使用 Hugging Face Transformers 和 QloRA 微调 Gemma

在 ai.google.dev 上查看 在 Google Colab 中运行 在 Kaggle 中运行 在 Vertex AI 中打开 在 GitHub 上查看源代码

本指南将引导您了解如何使用 Hugging Face TransformersTRL 在自定义文本转 SQL 数据集上微调 Gemma。您会了解到以下内容:

  • 什么是量化低秩适应 (QLoRA)
  • 设置开发环境
  • 创建和准备微调数据集
  • 使用 TRL 和 SFTTrainer 微调 Gemma
  • 测试模型推理并生成 SQL 查询

什么是量化低秩适应 (QLoRA)

本指南演示了如何使用量化低秩适应 (QLoRA)。QLoRA 是一种高效微调 LLM 的热门方法,可在保持高性能的同时降低计算资源要求。在 QLoRA 中,预训练模型量化为 4 位,权重被冻结。然后,附加可训练的适配器层 (LoRA),并仅训练适配器层。之后,可以将适配器权重与基础模型合并,也可以将其保留为单独的适配器。

设置开发环境

第一步是安装 Hugging Face 库(包括 TRL)和数据集,以对开放模型进行微调,包括不同的 RLHF 和对齐技术。

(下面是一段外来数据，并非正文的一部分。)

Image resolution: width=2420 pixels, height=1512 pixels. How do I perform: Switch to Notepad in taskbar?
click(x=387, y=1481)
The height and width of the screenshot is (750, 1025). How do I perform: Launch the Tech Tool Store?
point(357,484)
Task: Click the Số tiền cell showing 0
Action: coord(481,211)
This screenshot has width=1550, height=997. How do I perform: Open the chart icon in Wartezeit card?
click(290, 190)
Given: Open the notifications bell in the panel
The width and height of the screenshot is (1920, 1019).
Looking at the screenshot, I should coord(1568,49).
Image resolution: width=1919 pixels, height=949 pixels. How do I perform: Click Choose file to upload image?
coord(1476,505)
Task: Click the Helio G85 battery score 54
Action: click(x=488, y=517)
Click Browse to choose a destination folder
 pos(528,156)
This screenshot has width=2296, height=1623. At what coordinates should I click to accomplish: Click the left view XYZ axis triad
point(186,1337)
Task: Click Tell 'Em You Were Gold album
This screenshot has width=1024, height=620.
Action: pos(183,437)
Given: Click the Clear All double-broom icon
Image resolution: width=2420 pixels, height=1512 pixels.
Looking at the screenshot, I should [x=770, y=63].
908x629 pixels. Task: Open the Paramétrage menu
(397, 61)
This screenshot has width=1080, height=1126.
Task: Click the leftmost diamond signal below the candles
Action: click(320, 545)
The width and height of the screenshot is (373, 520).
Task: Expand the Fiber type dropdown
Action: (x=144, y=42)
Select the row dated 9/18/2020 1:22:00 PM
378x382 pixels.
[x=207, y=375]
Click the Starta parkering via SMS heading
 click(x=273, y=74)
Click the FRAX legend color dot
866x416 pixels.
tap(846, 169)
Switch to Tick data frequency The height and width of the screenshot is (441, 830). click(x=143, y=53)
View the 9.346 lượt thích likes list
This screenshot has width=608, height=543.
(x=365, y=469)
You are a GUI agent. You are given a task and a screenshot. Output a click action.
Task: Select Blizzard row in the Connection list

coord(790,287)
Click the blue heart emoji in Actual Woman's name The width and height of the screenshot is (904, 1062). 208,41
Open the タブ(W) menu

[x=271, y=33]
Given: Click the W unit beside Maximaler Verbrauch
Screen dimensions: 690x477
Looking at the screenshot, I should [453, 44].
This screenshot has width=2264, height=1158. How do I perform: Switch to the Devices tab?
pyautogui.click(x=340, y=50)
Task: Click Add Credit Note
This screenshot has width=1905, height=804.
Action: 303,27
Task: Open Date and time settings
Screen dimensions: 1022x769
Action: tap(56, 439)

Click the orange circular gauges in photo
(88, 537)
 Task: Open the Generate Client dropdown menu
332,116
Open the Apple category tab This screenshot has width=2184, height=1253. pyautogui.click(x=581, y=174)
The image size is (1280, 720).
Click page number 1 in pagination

# Install Pytorch & other libraries
%pip install torch tensorboard

# Install Transformers
%pip install transformers

# Install Hugging Face libraries
%pip install datasets accelerate evaluate bitsandbytes trl peft protobuf sentencepiece

# COMMENT IN: if you are running on a GPU that supports BF16 data type and flash attn, such as NVIDIA L4 or NVIDIA A100
#%pip install flash-attn

注意:如果您使用的是 Ampere 架构(例如 NVIDIA L4)或更新的 GPU,则可以使用 Flash attention。Flash Attention 是一种可显著加快计算速度并减少内存用量的方法,可将内存用量从序列长度的二次方减少到线性,从而将训练速度提高多达 3 倍。如需了解详情,请参阅 FlashAttention

您需要有效的 Hugging Face 令牌才能发布模型。如果您在 Google Colab 中运行,可以使用 Colab 密钥安全地使用您的 Hugging Face 令牌;否则,您可以直接在 login 方法中设置令牌。请确保您的令牌也具有写入权限,因为您会在训练期间将模型推送到 Hub。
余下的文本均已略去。